While building custom Joomla!-extensions I often encountered difficulties implementing one-to-many and many-to-many relations.
Joomla! uses lists and items, where a list relates to a database table and an item to a record in that table. Because the underlying relational database is normalised, fields are atomic: contain only one value. In reality (in the domain) a person can have multiple addresses, an order can have multiple orderlines, a posting can have several comments, a product can have several images etc. Often, fields in our entities are not atomic, but can have collections of values. If we stay close to the one-to-one mapping of lists/items and database tables, as Joomla! natively does, it soon becomes messy when modelling more complex relationships. But if we use a mapping between the objects in our domain model and the database, we can easily use non-atomic fields. The same holds for inheritance mapping: a parent class and child classes can be mapped to a relational database in several ways.
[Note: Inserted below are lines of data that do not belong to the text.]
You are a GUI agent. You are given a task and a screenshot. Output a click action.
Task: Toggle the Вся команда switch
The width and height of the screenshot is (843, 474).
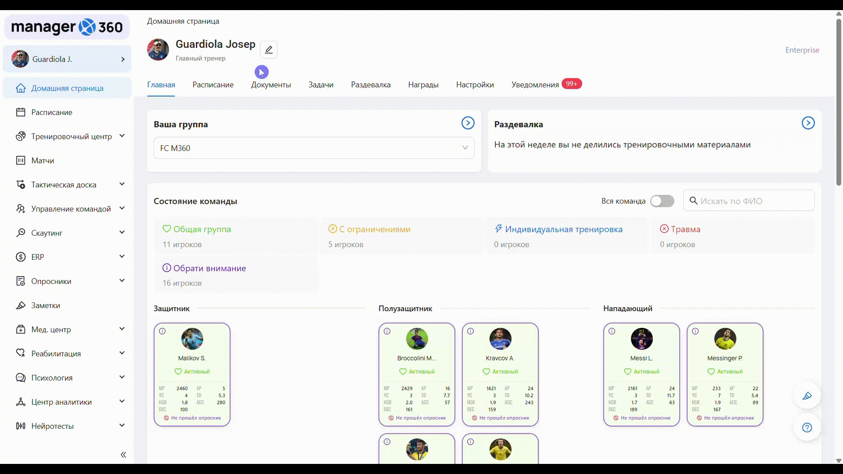662,201
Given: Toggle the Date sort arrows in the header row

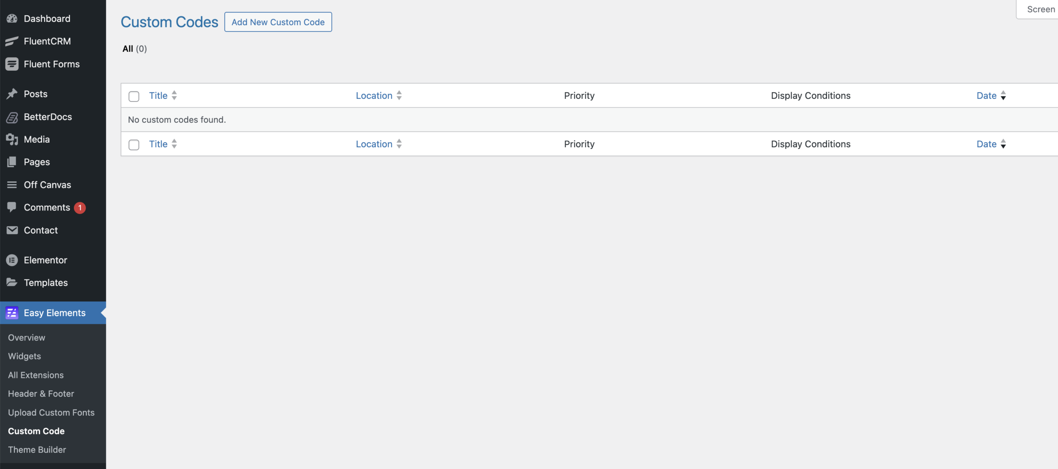Looking at the screenshot, I should (x=1003, y=96).
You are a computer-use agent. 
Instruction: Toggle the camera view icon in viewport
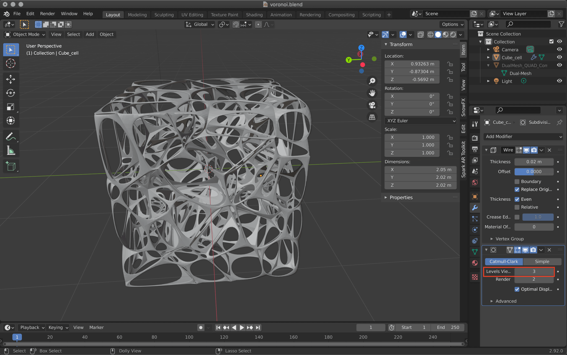(x=372, y=105)
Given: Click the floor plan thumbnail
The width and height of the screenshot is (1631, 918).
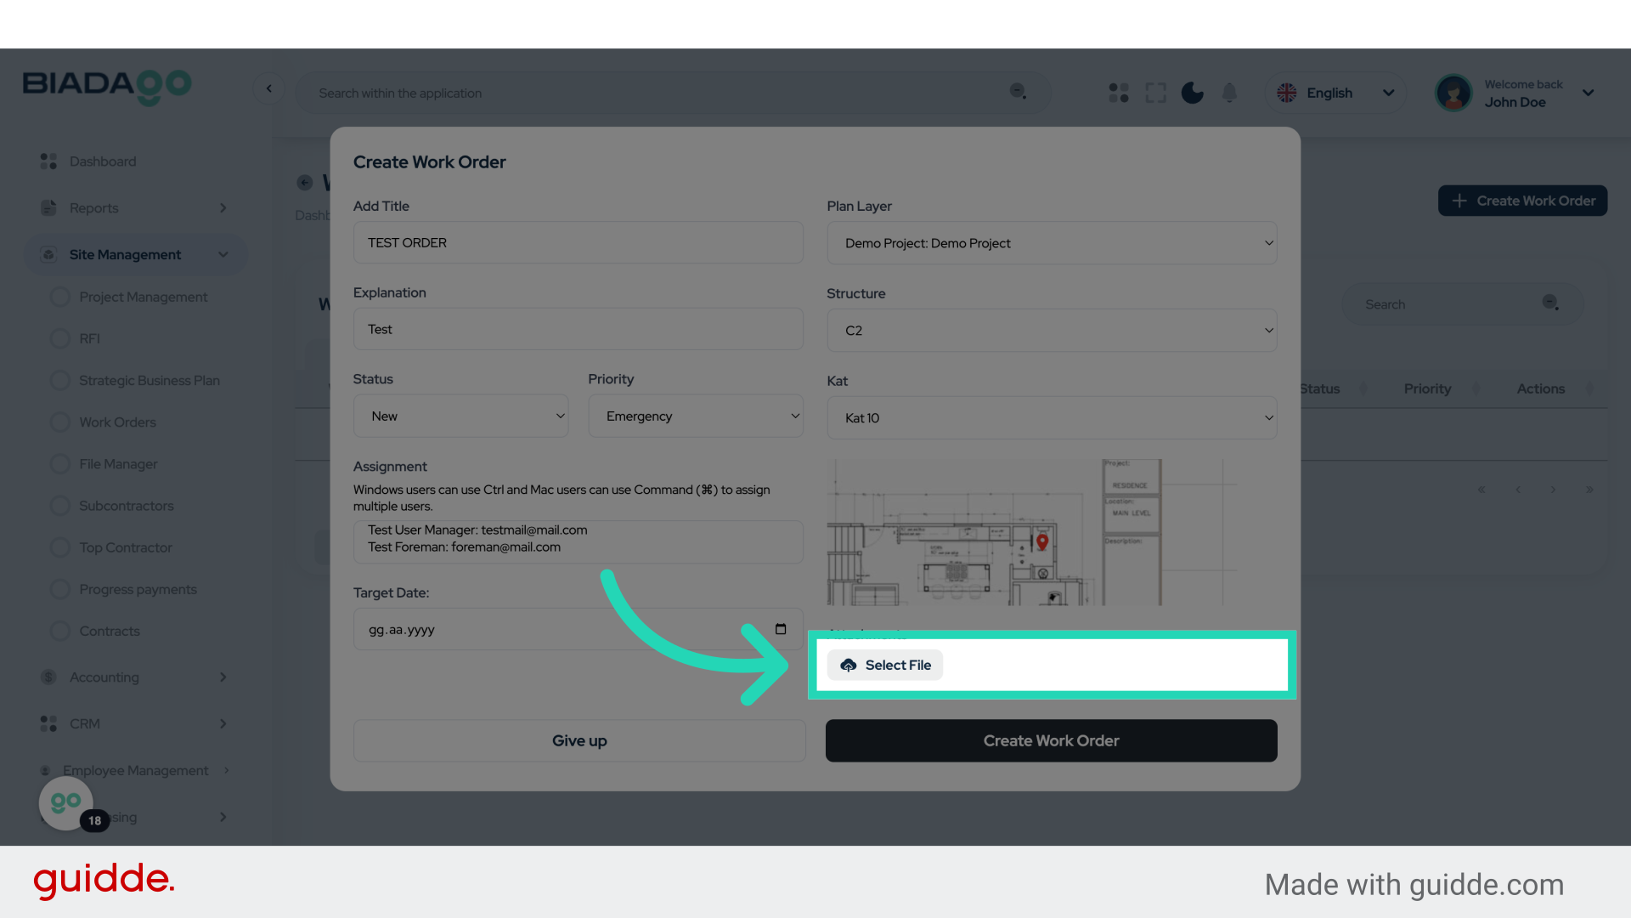Looking at the screenshot, I should 994,533.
The Unified Content Model (UCM) is an example of class table inheritance mapping, where the superclass (core_content) has its own table, as do the subclasses. This opposed to the currently used concrete table inheritance, where every content-type maps to one table.
Fortunately this Object Relational Mapping has allready been extensively elaborated. No need to reinvent this wheel. In this presentation I'll show how I used Doctrine ORM for it. And I'll show how this could be used to improve Joomla!'s core.